--- START Document segment ---

Calling for the music education profession to address the issue of music reading instruction, Elliott (1982) raised important questions, such as (1) Do we know how to teach music reading skills to groups in the general school population? and (2) Do we understand the process by which one learns to sight-read? More recently, Yarbrough (2004) noted that “Sight-reading methods are numerous while studies of their effectiveness are almost nonexistent” (p. 4). Even more specifically, few studies have examined the effectiveness of sight-singing instruction methods within elementary general music classes, the place where such skills could be taught to the entire population just as the reading of language is taught to all children.
Sight-singing, a multifaceted task engaging both cognitive processes and physical skills, is the ability to sing from notation without assistance from a musical instrument or without hearing the sounds first. Notation is just a reminder, representing sounds already known to the singer who also must already know the physical actions required to produce the sounds (Walker, 1992). Dodson’s (1983) theoretical model of the music-reading process includes a referential coding step in which visual and auditory stimuli can be associated with referents such as syllables, numbers, or letter names to aid in recall and to provide an intermediary medium in which visual and auditory images can interact. While referents such as solfège are assumed to be effective in improving sight-singing performance, few research studies have investigated the nature of this phenomenon.

--- END Document segment ---
--- START Dataset content ---

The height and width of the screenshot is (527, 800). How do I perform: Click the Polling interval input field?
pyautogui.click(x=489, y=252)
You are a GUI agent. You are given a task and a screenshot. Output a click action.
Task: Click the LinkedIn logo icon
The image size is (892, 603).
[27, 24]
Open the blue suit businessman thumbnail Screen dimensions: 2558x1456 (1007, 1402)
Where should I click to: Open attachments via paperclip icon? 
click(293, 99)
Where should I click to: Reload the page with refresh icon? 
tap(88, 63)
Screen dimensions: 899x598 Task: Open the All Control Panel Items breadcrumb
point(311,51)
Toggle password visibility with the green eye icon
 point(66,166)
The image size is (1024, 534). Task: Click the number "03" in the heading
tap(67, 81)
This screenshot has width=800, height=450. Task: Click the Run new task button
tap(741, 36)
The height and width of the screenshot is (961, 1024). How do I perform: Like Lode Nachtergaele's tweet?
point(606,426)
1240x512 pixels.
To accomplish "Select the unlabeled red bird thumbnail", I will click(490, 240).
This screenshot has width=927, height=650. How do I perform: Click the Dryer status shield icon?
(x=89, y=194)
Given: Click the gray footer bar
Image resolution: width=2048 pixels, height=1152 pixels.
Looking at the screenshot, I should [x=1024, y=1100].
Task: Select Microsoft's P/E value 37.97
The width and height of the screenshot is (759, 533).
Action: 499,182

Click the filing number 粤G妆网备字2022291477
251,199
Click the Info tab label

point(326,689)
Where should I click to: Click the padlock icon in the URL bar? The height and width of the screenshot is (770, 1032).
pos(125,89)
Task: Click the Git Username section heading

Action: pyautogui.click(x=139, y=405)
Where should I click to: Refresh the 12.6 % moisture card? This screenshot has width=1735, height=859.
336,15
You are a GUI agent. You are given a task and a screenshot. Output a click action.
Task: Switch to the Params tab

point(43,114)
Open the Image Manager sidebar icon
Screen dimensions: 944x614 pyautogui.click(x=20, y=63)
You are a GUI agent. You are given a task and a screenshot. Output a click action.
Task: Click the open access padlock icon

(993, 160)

--- END Dataset content ---

Given task ->
Reproduce the passage on sight-singing instruction, starting at "Calling for the" and ending at "to all children.", but swap "music reading" for "notation reading".

Expected output ->
Calling for the music education profession to address the issue of notation reading instruction, Elliott (1982) raised important questions, such as (1) Do we know how to teach notation reading skills to groups in the general school population? and (2) Do we understand the process by which one learns to sight-read? More recently, Yarbrough (2004) noted that “Sight-reading methods are numerous while studies of their effectiveness are almost nonexistent” (p. 4). Even more specifically, few studies have examined the effectiveness of sight-singing instruction methods within elementary general music classes, the place where such skills could be taught to the entire population just as the reading of language is taught to all children.